政府は2019年5月1日の改元をにらみ、元号に関する商標登録の審査基準を19年2月にも見直すという。商標登録できない対象を「現元号」から「元号」へと改める。
 

現状、特許庁の審査基準には、「元号は商標登録できない」とは書いてない。現行の元号は、公共性が高く、商標登録は認められないと考えられるが、すでに過ぎた時代のものに関しては「可能」と考える専門家もいる。
 

特許庁は商標法に基づく「商標審査基準」で商標登録の要件を定めている。商標権者は登録された名称を独占的に使用できる。今の審査基準は、元号について「商標が、現元号として認識される場合(「平成」「HEISEI」等)」は登録できないとしている。
 

特許庁、「平成」の商標登録出願に釘

 
特許庁は2018年6月の「元号に関する商標の取扱いについて」で、元号からなる商標または元号を含む審査上の取り扱いを「改元後、『平成』が旧元号となった場合も」「商標登録を受けることはできません」と、次のとおり示し、商標登録出願に釘を刺している。
 
 
 

元号に関する商標の取扱いについて

平成30年6月
特許庁

 

元号からなる商標又は元号を含む商標の審査上の取扱いについてお知らせします。
 

元号(現元号であるか否かを問わない。
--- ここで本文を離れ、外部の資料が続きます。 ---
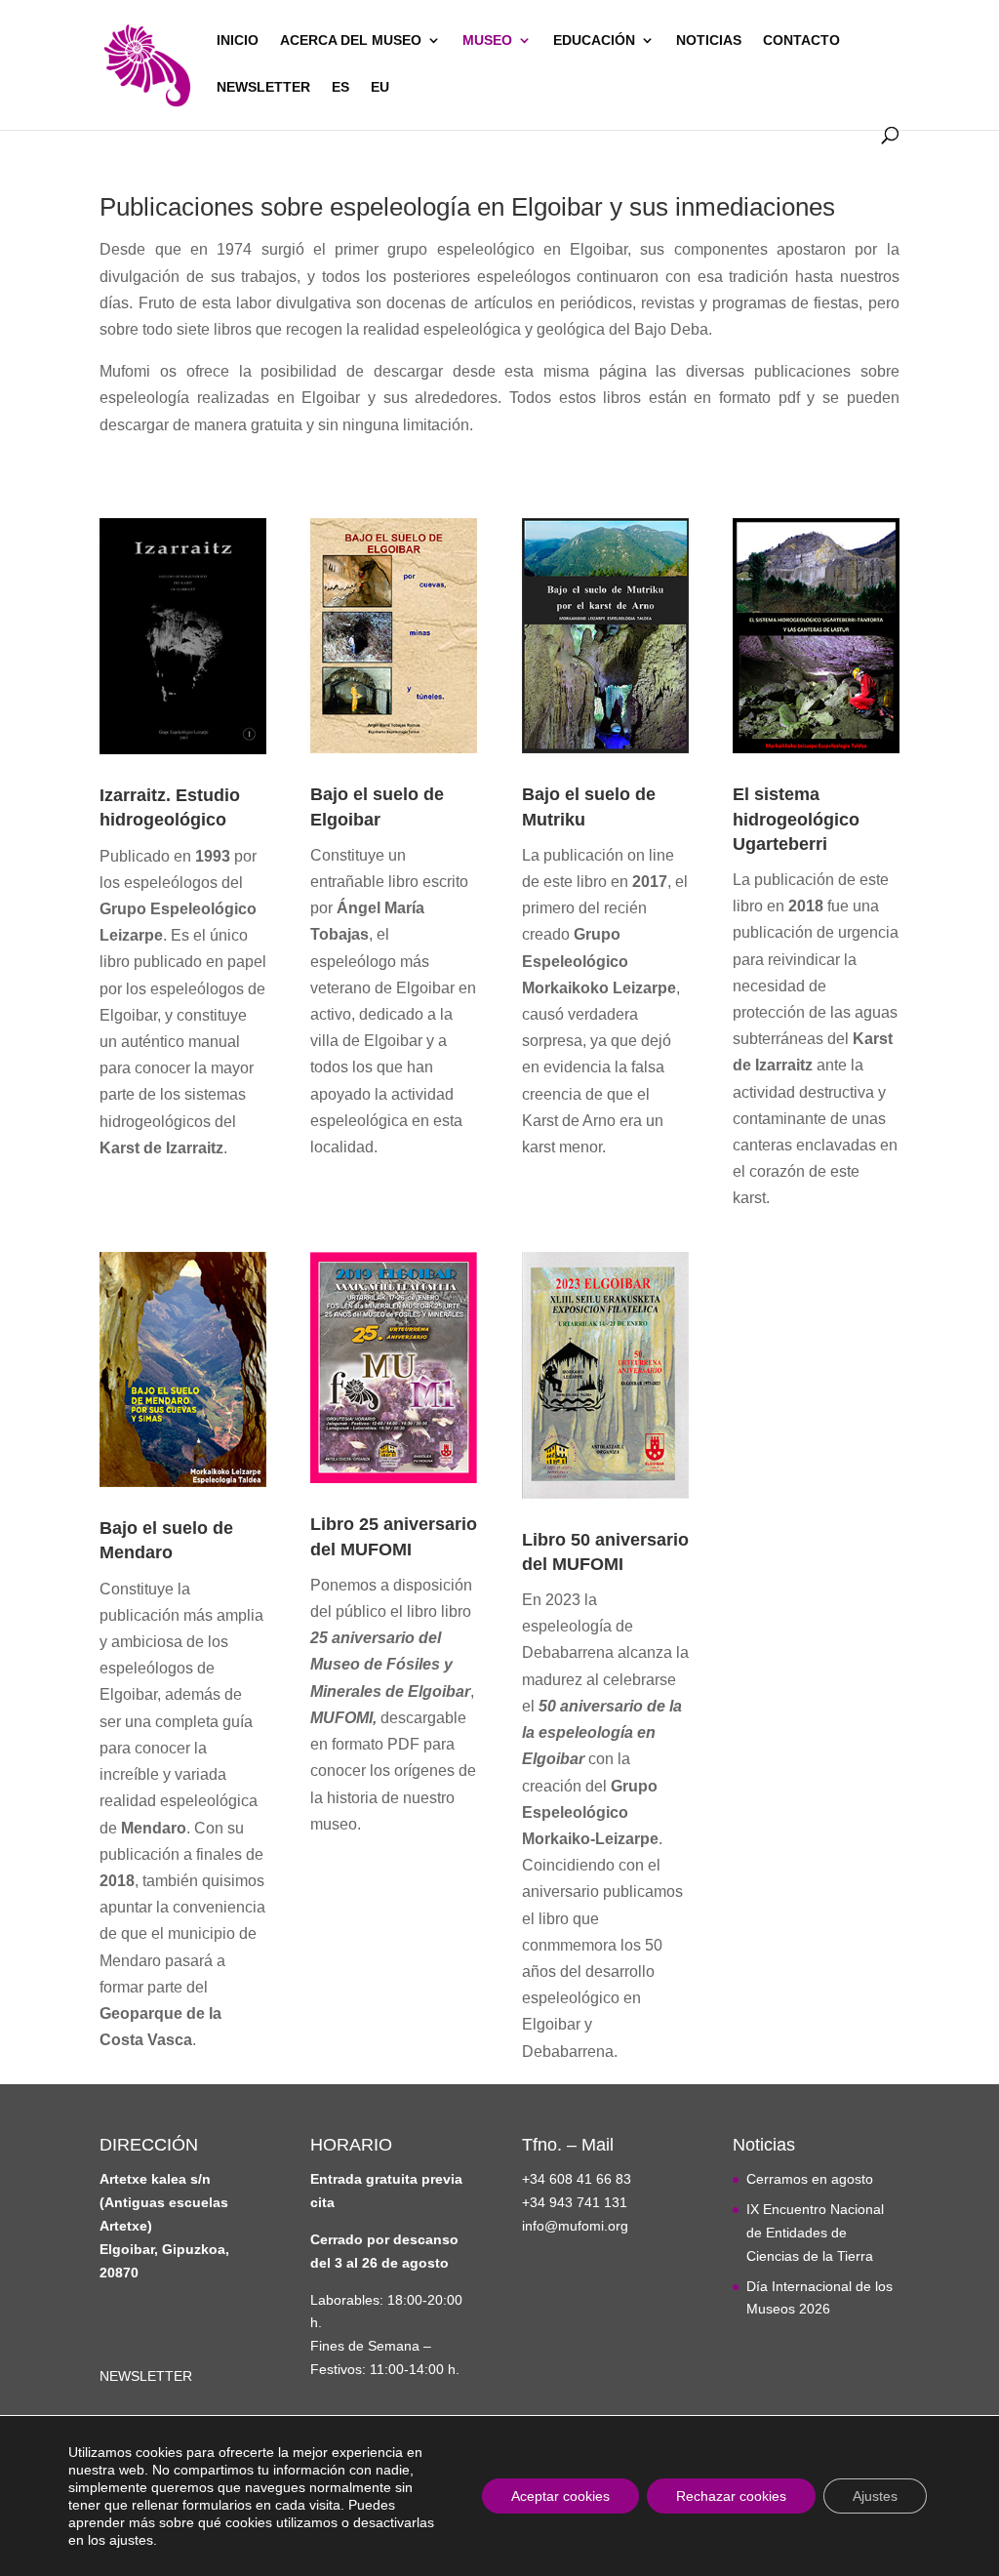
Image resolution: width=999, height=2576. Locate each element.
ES (340, 87)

)として認識されるにすぎない商標は、識別力がない(自分の商品・役務と他人の商品・役務を区別するものにはならない)ため、商標登録を受けることはできません。
現元号であるか否かにかかわらず、会社の創立時期、商品の製造時期、その他の日付・期間等を表示するものとして一般に使用されている場合は、元号として認識されるにすぎません。
 

すなわち、現元号を表示する文字のみからなる商標「平成」は、単に現元号として認識されるにすぎないため、商標登録を受けることはできません。
改元後、「平成」が旧元号となった場合も同様で、単に旧元号として認識されるにすぎないため、商標登録を受けることはできません。
 

また、上記のとおり、元号は識別力がないと判断されますので、他の識別力のない文字等(例:商品又は役務の普通名称)を組み合わせた商標(例:平成まんじゅう(指定商品:饅頭))も、識別力はなく、商標登録を受けることはできません。
 

なお、元号と認識されたとしても、例えばある特定の商品又は役務において使用された結果、需要者が特定の者の業務に係る商品又は役務であると認識できるに至っている場合には、識別力があるものとなりますので、商標登録を受けることが可能です(他の拒絶理由に該当しない場合に限る。)。
 

現在の商標審査基準には「現元号を表示する商標」について商標法第3条第1項第6号に該当する旨明記されています※ が、現元号以外の元号についても明確化を図るため、今後上記取扱いに準じた基準の改訂の検討をいたします。
 

※ 商標審査基準〔改訂第13版〕抜粋(第3条第1項第6号関係)
 

4. 現元号を表示する商標について
商標が、現元号として認識される場合(「平成」、「HEISEI」等)は、本号に該当すると判断する。